The game received a 5/10 from IGN, who called the game "a noise maker tied to a series of gestures" and cited "gimmicky" controls and poor sound quality, in addition to a "fundamentally flawed" soundtrack. However, they also felt that children may enjoy the game much more than adults, who they believe may "grow bored of the experience in a matter of hours, if not minutes". Game Informer gave the game a 3/10, calling it "a poor solution to an imaginary problem". GameTrailers gave it 5.8/10, criticizing the "ancient" song list and emphasis on video creation.

Aggregate scores
| Aggregator | Score |
|---|---|
| GameRankings | 64.34% |
| Metacritic | 63/100 |

Review scores
| Publication | Score |
|---|---|
| 1Up.com | A− |
| Game Informer | 3/10 |
| GamePro | Star Half star |
| GameSpot | 6.5/10 |
| GameSpy | Star Half star |
| GameTrailers | 5.8/10 |
| IGN | 5/10 |
| Nintendo Life | Star |
| Nintendo World Report | 7/10 |
| Official Nintendo Magazine | 80% |
| X-Play | Star |
| Wired | 7/10 |

===Sales===
The game sold 92,000 copies in its first week of release in Japan.
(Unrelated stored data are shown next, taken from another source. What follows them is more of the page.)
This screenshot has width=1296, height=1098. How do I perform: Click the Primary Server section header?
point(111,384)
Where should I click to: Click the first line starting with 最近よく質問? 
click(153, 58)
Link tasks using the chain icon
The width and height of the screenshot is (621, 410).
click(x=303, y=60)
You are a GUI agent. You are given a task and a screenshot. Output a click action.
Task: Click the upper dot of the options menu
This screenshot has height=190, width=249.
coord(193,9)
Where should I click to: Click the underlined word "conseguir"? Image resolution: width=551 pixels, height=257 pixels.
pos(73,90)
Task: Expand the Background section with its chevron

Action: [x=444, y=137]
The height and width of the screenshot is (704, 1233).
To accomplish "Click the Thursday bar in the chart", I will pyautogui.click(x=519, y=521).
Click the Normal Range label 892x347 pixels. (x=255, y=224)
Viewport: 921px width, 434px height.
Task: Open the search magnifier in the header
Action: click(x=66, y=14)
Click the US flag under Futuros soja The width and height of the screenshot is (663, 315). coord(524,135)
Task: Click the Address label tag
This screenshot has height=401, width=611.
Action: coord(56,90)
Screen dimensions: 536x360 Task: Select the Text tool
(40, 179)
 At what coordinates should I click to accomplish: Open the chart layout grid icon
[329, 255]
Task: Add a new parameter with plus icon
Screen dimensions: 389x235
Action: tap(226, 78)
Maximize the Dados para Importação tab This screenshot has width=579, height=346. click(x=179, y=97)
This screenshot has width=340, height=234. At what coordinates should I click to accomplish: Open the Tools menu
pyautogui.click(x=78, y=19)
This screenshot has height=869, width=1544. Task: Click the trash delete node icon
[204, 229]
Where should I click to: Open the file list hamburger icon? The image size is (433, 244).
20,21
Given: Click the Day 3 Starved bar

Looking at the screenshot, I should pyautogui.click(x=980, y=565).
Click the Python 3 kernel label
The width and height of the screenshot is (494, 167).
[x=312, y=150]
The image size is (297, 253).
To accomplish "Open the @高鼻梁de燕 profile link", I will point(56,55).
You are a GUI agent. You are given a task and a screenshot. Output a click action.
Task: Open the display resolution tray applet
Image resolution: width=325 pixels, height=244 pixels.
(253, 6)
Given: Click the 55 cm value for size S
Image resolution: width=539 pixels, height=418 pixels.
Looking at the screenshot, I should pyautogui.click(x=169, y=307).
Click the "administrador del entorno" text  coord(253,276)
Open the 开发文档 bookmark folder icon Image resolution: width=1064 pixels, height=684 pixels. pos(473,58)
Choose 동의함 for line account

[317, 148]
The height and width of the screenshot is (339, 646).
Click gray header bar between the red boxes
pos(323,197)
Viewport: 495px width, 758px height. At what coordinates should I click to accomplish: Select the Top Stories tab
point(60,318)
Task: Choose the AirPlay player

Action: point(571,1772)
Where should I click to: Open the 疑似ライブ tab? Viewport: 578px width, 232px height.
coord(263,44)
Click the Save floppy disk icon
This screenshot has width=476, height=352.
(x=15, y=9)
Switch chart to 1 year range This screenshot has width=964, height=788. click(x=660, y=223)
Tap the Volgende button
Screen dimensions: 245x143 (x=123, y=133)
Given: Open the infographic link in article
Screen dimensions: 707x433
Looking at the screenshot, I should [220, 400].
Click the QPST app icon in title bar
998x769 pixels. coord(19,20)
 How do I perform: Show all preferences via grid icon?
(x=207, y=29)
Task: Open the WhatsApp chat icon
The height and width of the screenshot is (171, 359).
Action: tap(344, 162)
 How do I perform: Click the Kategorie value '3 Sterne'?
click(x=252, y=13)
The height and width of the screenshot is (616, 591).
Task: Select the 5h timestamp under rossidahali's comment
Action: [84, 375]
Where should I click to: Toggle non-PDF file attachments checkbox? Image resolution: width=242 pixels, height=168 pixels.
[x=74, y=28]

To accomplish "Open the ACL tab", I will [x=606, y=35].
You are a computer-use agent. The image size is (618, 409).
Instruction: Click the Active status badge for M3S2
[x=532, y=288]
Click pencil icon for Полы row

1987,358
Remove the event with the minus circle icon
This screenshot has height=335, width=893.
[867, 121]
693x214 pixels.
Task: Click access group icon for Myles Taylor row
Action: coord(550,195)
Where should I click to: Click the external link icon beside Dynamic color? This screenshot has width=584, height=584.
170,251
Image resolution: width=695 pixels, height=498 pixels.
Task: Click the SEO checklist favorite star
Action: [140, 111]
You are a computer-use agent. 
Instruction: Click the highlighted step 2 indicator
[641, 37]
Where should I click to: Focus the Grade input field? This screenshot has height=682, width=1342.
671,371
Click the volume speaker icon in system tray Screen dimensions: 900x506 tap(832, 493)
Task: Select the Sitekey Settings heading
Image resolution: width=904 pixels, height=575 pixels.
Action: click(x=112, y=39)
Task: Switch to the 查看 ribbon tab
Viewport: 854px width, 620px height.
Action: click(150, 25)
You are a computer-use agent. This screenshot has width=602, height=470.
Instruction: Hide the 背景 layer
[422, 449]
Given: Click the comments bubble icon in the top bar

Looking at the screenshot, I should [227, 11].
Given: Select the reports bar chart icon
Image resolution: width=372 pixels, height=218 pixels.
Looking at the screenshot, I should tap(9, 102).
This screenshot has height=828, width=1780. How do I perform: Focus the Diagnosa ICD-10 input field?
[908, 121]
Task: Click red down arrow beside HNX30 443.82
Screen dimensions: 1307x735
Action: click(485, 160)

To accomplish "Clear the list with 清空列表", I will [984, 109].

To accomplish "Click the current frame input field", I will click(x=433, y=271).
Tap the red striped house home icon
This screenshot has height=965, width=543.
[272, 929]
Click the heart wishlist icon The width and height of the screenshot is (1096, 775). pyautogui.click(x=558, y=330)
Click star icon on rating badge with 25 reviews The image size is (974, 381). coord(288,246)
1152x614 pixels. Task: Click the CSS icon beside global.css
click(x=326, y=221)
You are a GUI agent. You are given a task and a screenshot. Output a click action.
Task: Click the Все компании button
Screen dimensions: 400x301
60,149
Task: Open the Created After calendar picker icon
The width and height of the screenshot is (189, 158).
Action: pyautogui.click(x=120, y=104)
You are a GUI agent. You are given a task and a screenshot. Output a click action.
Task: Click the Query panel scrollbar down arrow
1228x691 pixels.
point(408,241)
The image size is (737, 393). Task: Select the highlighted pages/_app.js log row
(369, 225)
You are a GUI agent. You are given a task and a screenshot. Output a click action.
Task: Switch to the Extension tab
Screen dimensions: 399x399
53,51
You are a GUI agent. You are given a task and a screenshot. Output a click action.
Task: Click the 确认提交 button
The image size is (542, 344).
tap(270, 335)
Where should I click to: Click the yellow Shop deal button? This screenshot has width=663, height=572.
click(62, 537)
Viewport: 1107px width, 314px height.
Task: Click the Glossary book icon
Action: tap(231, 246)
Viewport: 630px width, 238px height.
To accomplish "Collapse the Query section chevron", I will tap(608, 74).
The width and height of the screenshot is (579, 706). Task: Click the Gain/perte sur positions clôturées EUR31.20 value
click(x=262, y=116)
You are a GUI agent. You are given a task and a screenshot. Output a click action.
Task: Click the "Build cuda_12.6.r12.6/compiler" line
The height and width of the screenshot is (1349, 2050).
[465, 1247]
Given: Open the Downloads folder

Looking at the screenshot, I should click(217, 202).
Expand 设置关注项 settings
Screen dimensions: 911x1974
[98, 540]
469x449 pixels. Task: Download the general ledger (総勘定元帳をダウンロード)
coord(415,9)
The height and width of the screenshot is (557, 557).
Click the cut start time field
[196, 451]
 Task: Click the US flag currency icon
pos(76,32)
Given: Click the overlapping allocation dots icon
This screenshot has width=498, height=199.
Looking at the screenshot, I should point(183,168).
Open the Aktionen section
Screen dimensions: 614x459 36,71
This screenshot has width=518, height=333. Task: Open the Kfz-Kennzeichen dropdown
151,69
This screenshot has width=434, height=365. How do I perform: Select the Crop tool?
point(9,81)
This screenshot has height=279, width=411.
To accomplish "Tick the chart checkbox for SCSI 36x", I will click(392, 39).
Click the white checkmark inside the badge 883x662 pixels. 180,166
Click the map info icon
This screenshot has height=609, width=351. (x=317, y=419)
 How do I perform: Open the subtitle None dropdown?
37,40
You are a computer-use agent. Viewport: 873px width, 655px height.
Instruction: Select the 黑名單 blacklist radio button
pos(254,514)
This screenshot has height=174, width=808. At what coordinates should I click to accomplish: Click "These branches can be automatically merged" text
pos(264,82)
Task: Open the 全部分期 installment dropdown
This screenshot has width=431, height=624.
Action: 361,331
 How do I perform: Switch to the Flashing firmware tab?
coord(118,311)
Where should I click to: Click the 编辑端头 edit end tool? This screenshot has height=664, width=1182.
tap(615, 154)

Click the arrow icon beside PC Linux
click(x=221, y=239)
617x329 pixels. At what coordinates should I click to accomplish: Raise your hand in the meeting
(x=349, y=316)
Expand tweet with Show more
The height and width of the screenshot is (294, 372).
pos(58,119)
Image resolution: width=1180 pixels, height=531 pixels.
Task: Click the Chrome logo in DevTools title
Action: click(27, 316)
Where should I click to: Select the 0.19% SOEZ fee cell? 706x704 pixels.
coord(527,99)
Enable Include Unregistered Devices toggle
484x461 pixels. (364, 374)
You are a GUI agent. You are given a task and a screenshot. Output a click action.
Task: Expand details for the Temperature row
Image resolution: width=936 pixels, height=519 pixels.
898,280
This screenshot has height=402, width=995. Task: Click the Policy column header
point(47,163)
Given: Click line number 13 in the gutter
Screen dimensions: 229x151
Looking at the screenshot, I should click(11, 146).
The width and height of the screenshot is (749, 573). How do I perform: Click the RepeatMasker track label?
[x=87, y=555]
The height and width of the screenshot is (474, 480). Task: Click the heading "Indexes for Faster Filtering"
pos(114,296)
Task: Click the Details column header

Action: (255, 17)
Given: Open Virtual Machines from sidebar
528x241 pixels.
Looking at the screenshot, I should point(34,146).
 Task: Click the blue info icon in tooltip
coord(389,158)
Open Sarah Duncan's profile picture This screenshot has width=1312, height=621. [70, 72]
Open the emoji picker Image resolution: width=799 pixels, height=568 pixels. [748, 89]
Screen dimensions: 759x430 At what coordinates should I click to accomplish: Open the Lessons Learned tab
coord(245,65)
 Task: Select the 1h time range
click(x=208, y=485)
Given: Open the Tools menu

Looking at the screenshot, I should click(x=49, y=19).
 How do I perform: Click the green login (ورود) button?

It was the 30th best-selling game of Japan in 2008. In North America, the game sold around 66,000 copies in around the same period after release. It received a "Gold" sales award from the Entertainment and Leisure Software Publishers Association (ELSPA), indicating sales of at least 200,000 copies in the United Kingdom.

Shigeru Miyamoto has stated that the game's sales had not been as strong as originally hoped, with a possible reason for this being competition from established music and rhythm games series such as Guitar Hero and Rock Band which are dominating the market. Cammie Dunaway, Nintendo of America's executive vice president of sales and marketing, suggests Wii Music will be an "evergreen" title that will see continued sales in the long run. Wii Music was the tenth best selling game in the US for the month of November 2008 and the 11th best-selling game in the following month in the United States with more than 480,000 copies sold, and has sold 865,000 units in North America in 2008 according to the NPD Group. As of March 2009, Wii Music has sold 2.65 million copies worldwide.

In an interview in 2009, Shigeru Miyamoto stated that "Wii Music was a really unique game, and even today, we are receiving several different offers from people in the field of music education. I think it still has great potential." However, when asked about future plans, Miyamoto only gave hints of future plans. "Unfortunately, we don't have any news we can talk about at the moment. But like Wii Fit Plus, it's not really a sequel to the original Wii Fit – but we have added some features to improve the overall experience. It's kind of an enhanced version."